The library is organized into several modules:

- `ust.modules`: Core modules for set processing
  - `scaled_dot_product_attention.py`: Various attention mechanisms
  - `set_transformer.py`: Set Transformer implementation
- `ust.api`: Abstract interfaces and type definitions
- `ust.utils`: Utility functions

### Key Components

#### Attention Mechanisms

- `ScaledDotProductSoftmaxSetAttention`: Standard softmax attention for sets
- `ScaledDotProductSoftmaxFlashSetAttention`: Optimized flash attention for sets
- `ScaledDotProductSigmoidSetAttention`: Sigmoid attention for sets

#### Attention Blocks

- `MultiheadSetAttention`: Multi-head attention for sets
- `SelfSetAttentionBlock`: Self-attention block for sets
- `CrossSetAttentionBlock`: Cross-attention block for sets

#### Set Transformer Components

- `InducedSetAttentionBlock`: Induced set attention block
- `PoolingByMultiheadSetAttention`: Pooling mechanism for sets

## Advanced Features

### Explicit State Handling

```python
import torch
from ust.modules.scaled_dot_product_attention import ScaledDotProductSoftmaxSetAttention

# Create attention mechanism
attention = ScaledDotProductSoftmaxSetAttention()

# Initialize state
state = attention.initial_state()

# Process query and key-value pairs
query = torch.randn(2, 5, 32)
key = torch.randn(2, 10, 32)
value = torch.randn(2, 10, 32)

# Update state with first batch
state = attention.compute_aggregated_attention(query, key, value, None, state)

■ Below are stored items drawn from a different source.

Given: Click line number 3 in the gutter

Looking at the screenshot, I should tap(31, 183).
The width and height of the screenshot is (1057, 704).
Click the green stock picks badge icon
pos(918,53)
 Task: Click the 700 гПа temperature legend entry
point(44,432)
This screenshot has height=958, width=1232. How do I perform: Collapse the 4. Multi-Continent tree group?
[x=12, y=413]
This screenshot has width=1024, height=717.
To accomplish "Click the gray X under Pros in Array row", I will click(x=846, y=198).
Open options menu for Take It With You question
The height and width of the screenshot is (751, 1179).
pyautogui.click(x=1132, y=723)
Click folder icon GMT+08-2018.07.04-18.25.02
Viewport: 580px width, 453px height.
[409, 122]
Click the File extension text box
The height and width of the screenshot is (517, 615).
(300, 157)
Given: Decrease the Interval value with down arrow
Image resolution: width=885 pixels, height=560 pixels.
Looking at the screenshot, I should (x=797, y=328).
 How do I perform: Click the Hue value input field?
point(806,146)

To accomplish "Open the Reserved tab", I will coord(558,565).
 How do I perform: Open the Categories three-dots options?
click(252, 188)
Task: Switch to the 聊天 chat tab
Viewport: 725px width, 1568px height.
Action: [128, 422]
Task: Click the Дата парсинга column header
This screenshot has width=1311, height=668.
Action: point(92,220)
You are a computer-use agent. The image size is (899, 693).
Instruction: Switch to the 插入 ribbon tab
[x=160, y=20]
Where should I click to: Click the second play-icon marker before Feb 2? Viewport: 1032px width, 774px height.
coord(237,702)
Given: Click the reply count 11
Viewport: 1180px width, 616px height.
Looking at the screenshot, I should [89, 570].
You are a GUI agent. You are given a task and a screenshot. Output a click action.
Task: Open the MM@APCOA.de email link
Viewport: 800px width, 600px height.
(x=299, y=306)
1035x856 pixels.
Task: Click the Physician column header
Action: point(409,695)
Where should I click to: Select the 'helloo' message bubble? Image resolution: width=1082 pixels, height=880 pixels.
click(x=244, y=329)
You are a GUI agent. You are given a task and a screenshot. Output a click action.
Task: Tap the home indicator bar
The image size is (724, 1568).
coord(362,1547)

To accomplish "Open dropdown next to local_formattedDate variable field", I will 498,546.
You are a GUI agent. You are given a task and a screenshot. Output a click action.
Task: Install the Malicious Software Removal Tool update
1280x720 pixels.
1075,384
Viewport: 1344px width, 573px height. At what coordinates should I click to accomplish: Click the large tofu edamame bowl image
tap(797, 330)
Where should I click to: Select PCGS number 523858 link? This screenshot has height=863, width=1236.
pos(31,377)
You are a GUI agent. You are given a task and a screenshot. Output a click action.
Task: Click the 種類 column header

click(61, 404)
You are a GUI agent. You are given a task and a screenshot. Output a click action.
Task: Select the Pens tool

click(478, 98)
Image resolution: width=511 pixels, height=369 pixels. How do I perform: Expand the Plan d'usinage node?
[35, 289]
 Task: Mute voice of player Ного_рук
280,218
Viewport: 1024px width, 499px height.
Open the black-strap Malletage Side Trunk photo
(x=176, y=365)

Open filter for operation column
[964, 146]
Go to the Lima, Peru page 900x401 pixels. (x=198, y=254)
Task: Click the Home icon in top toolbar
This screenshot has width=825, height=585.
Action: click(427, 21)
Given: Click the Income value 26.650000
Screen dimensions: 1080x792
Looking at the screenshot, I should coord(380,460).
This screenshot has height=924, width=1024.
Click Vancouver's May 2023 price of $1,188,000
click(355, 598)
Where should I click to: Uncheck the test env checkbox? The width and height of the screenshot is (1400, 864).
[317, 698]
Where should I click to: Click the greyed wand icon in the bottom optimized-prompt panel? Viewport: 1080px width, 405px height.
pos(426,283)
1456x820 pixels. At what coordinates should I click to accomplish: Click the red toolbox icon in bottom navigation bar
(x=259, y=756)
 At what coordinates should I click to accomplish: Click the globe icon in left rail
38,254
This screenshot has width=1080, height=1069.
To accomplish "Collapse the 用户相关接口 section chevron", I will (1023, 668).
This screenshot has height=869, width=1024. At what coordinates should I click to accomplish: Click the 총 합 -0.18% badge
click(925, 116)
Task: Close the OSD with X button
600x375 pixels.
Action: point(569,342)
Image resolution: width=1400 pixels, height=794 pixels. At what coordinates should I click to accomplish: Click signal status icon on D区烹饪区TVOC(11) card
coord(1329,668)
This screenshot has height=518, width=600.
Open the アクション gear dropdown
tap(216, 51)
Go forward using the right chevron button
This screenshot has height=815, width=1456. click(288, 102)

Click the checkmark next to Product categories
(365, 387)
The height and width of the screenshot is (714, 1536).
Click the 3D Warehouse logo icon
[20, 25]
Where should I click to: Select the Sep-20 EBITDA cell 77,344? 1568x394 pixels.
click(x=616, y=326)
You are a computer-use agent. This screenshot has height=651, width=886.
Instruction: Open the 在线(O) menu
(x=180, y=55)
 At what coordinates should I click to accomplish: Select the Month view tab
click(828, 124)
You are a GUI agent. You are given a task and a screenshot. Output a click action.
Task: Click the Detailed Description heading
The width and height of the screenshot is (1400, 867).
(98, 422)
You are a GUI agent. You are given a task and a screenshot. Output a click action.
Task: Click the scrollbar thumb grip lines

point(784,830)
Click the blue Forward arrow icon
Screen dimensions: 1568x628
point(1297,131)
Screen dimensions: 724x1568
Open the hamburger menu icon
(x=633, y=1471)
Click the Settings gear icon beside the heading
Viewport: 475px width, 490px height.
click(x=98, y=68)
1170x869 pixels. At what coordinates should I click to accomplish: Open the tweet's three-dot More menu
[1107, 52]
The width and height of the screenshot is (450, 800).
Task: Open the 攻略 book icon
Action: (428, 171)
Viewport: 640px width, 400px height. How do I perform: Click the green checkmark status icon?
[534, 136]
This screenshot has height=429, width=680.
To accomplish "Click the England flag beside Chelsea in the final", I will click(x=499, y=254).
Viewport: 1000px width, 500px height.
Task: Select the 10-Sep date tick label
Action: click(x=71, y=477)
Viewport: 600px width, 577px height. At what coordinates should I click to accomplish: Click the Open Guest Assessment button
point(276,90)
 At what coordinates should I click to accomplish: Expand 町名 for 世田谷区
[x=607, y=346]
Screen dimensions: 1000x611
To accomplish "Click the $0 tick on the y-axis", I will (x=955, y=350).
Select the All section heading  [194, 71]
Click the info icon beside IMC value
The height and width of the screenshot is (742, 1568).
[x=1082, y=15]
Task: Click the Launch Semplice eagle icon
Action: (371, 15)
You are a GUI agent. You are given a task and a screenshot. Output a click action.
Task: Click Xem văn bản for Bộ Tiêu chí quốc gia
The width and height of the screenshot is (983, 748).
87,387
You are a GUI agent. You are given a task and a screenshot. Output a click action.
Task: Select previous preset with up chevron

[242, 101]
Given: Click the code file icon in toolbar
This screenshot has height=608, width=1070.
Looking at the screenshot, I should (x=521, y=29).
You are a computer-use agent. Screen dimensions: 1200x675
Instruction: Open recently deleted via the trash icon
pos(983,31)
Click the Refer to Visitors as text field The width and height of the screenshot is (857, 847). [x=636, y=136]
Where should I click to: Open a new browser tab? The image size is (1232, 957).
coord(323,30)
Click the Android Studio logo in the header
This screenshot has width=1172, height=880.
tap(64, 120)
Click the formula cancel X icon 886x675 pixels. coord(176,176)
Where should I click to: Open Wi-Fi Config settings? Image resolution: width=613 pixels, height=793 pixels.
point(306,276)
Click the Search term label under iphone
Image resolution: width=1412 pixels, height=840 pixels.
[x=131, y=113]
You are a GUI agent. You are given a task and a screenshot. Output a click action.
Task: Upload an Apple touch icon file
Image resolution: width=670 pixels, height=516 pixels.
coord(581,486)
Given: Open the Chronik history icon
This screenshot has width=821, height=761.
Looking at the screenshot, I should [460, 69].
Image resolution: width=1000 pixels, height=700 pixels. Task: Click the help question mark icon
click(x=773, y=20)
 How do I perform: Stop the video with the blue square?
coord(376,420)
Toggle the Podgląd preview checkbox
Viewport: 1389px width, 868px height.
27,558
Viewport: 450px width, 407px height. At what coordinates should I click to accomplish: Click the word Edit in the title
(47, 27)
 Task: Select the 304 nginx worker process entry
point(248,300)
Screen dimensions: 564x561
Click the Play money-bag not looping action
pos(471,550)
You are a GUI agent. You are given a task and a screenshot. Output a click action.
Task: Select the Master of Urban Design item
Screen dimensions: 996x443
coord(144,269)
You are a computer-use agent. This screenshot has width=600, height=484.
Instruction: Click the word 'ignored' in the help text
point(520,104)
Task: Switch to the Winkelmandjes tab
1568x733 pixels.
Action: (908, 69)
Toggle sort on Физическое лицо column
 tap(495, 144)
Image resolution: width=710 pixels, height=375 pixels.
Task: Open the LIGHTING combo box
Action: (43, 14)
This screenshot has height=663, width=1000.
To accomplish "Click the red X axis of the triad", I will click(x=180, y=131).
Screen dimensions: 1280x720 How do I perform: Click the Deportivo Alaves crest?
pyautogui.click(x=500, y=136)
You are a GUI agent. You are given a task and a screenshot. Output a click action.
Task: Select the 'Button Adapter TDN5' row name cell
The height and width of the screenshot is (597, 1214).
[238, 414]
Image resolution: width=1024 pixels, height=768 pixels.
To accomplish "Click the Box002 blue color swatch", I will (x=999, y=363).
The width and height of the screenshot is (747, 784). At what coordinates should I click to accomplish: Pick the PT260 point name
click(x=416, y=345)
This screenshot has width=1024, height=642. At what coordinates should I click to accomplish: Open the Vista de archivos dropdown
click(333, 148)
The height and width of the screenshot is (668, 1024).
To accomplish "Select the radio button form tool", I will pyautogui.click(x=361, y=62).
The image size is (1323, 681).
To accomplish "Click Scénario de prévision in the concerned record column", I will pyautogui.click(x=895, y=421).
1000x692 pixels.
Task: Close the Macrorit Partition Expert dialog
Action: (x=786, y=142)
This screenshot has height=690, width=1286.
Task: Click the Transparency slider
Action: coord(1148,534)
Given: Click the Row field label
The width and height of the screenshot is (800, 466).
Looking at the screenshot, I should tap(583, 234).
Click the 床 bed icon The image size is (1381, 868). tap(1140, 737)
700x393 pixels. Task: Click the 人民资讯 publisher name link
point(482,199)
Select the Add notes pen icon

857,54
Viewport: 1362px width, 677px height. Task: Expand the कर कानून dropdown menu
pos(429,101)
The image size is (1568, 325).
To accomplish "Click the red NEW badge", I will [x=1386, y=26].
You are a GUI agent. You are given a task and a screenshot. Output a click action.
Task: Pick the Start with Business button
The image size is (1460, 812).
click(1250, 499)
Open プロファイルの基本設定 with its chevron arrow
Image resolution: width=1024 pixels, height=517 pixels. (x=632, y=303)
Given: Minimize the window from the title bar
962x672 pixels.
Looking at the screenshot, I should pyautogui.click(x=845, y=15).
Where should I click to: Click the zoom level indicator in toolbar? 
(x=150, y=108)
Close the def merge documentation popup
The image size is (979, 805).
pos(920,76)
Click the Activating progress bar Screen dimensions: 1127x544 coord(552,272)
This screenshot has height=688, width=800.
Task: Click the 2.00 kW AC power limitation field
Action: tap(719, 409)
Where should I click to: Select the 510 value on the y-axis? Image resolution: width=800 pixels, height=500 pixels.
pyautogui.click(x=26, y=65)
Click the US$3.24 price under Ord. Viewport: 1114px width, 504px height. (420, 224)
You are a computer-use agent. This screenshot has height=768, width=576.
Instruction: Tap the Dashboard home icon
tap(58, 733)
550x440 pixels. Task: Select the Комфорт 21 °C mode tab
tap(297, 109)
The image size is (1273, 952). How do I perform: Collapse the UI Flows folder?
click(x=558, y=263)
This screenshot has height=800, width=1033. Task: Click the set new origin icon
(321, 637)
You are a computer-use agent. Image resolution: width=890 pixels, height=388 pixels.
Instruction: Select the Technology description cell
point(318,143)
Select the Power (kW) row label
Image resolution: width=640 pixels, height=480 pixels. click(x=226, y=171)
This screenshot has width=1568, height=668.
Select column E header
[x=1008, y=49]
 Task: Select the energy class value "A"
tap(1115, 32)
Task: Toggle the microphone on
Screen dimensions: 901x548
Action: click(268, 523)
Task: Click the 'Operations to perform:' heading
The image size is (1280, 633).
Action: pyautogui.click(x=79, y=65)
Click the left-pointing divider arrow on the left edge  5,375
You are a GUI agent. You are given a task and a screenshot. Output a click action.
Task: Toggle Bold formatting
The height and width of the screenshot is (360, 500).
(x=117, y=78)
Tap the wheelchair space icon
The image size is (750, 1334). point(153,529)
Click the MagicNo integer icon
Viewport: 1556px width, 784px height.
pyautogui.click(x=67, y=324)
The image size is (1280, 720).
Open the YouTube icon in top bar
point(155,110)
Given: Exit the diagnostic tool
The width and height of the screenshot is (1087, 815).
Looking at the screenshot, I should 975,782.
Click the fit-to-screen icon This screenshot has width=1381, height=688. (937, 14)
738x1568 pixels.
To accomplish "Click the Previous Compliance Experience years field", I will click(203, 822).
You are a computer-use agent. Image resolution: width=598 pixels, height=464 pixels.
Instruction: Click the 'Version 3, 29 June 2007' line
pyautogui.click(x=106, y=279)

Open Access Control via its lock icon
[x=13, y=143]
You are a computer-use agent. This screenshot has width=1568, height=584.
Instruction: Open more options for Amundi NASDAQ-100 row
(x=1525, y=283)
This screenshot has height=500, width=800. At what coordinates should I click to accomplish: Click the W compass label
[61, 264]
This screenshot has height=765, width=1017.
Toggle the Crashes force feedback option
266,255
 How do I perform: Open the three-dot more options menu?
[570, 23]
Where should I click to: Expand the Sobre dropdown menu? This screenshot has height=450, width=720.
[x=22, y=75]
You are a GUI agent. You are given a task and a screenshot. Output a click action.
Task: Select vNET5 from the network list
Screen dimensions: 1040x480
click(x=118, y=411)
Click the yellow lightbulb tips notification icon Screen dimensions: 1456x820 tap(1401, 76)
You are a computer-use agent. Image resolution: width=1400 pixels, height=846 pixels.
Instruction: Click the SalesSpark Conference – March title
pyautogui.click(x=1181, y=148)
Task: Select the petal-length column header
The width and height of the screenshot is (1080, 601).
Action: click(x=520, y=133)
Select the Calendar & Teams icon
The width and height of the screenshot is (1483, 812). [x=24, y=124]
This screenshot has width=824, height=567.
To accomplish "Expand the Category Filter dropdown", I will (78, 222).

# Update state with second batch
key2 = torch.randn(2, 8, 32)
value2 = torch.randn(2, 8, 32)
state = attention.compute_aggregated_attention(query, key2, value2, None, state)

# Get final result
output = attention.get(state)
```

### Multiset Processing

```python
import torch
from ust.modules import SelfSetAttentionBlock

# Create a self-attention block
self_attn = SelfSetAttentionBlock(
    d_model=32,
    nhead=4,
    dim_feedforward=64
)

# Process a set with duplicates
x = torch.randn(2, 10, 32)
multiplicities = torch.tensor([
    [1, 2, 1, 3, 1, 1, 2, 1, 1, 1],
    [2, 1, 1, 1, 3, 2, 1, 1, 1, 2]
]).float()

# Process with multiplicities
output = self_attn(x, multiplicities)
```

## License

This project is licensed under the MIT License - see the LICENSE file for details.